» Directive: Can you put every line of the listing below into a JSON list of strings, one string per line, with the blank lines left out?

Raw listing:
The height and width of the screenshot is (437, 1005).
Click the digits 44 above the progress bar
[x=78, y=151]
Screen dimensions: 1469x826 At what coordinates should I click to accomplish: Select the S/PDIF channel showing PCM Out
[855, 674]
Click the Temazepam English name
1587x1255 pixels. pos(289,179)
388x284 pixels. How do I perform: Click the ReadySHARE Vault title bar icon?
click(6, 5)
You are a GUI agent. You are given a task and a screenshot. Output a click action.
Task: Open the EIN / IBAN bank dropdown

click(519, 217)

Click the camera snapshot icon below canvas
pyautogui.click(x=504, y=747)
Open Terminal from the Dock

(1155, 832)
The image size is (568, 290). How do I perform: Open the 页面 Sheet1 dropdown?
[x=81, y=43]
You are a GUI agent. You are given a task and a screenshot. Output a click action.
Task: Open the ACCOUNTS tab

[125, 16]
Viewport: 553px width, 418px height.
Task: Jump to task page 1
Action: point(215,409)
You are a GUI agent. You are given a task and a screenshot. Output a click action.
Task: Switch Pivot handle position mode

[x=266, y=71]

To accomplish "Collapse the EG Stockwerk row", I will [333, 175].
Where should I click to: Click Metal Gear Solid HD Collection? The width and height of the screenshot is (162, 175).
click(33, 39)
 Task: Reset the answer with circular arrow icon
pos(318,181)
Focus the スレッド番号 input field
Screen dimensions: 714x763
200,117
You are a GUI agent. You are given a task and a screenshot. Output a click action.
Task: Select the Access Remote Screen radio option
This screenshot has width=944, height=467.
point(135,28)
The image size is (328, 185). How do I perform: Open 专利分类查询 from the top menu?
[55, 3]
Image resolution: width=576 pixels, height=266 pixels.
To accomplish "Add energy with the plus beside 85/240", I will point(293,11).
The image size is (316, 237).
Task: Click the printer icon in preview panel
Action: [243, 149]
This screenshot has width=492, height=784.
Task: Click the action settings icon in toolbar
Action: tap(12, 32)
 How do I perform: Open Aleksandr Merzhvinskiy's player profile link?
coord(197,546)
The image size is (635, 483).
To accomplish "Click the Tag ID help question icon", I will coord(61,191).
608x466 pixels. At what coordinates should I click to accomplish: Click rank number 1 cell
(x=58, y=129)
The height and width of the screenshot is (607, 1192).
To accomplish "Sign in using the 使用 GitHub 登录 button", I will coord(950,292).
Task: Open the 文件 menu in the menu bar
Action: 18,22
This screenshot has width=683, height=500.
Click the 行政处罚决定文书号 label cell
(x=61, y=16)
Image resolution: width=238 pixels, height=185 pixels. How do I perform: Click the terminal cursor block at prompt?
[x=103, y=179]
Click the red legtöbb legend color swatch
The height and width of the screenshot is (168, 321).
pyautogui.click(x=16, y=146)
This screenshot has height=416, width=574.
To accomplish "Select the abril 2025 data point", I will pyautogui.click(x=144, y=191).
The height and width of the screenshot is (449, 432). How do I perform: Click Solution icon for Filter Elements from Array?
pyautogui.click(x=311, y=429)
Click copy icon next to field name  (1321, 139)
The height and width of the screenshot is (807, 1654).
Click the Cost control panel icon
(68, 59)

» In response:
[
  "The height and width of the screenshot is (437, 1005).",
  "Click the digits 44 above the progress bar",
  "[x=78, y=151]",
  "Screen dimensions: 1469x826 At what coordinates should I click to accomplish: Select the S/PDIF channel showing PCM Out",
  "[855, 674]",
  "Click the Temazepam English name",
  "1587x1255 pixels. pos(289,179)",
  "388x284 pixels. How do I perform: Click the ReadySHARE Vault title bar icon?",
  "click(6, 5)",
  "You are a GUI agent. You are given a task and a screenshot. Output a click action.",
  "Task: Open the EIN / IBAN bank dropdown",
  "click(519, 217)",
  "Click the camera snapshot icon below canvas",
  "pyautogui.click(x=504, y=747)",
  "Open Terminal from the Dock",
  "(1155, 832)",
  "The image size is (568, 290). How do I perform: Open the 页面 Sheet1 dropdown?",
  "[x=81, y=43]",
  "You are a GUI agent. You are given a task and a screenshot. Output a click action.",
  "Task: Open the ACCOUNTS tab",
  "[125, 16]",
  "Viewport: 553px width, 418px height.",
  "Task: Jump to task page 1",
  "Action: point(215,409)",
  "You are a GUI agent. You are given a task and a screenshot. Output a click action.",
  "Task: Switch Pivot handle position mode",
  "[x=266, y=71]",
  "To accomplish \"Collapse the EG Stockwerk row\", I will [333, 175].",
  "Where should I click to: Click Metal Gear Solid HD Collection? The width and height of the screenshot is (162, 175).",
  "click(33, 39)",
  " Task: Reset the answer with circular arrow icon",
  "pos(318,181)",
  "Focus the スレッド番号 input field",
  "Screen dimensions: 714x763",
  "200,117",
  "You are a GUI agent. You are given a task and a screenshot. Output a click action.",
  "Task: Select the Access Remote Screen radio option",
  "This screenshot has width=944, height=467.",
  "point(135,28)",
  "The image size is (328, 185). How do I perform: Open 专利分类查询 from the top menu?",
  "[55, 3]",
  "Image resolution: width=576 pixels, height=266 pixels.",
  "To accomplish \"Add energy with the plus beside 85/240\", I will point(293,11).",
  "The image size is (316, 237).",
  "Task: Click the printer icon in preview panel",
  "Action: [243, 149]",
  "This screenshot has width=492, height=784.",
  "Task: Click the action settings icon in toolbar",
  "Action: tap(12, 32)",
  " How do I perform: Open Aleksandr Merzhvinskiy's player profile link?",
  "coord(197,546)",
  "The image size is (635, 483).",
  "To accomplish \"Click the Tag ID help question icon\", I will coord(61,191).",
  "608x466 pixels. At what coordinates should I click to accomplish: Click rank number 1 cell",
  "(x=58, y=129)",
  "The height and width of the screenshot is (607, 1192).",
  "To accomplish \"Sign in using the 使用 GitHub 登录 button\", I will coord(950,292).",
  "Task: Open the 文件 menu in the menu bar",
  "Action: 18,22",
  "This screenshot has width=683, height=500.",
  "Click the 行政处罚决定文书号 label cell",
  "(x=61, y=16)",
  "Image resolution: width=238 pixels, height=185 pixels. How do I perform: Click the terminal cursor block at prompt?",
  "[x=103, y=179]",
  "Click the red legtöbb legend color swatch",
  "The height and width of the screenshot is (168, 321).",
  "pyautogui.click(x=16, y=146)",
  "This screenshot has height=416, width=574.",
  "To accomplish \"Select the abril 2025 data point\", I will pyautogui.click(x=144, y=191).",
  "The height and width of the screenshot is (449, 432). How do I perform: Click Solution icon for Filter Elements from Array?",
  "pyautogui.click(x=311, y=429)",
  "Click copy icon next to field name  (1321, 139)",
  "The height and width of the screenshot is (807, 1654).",
  "Click the Cost control panel icon",
  "(68, 59)"
]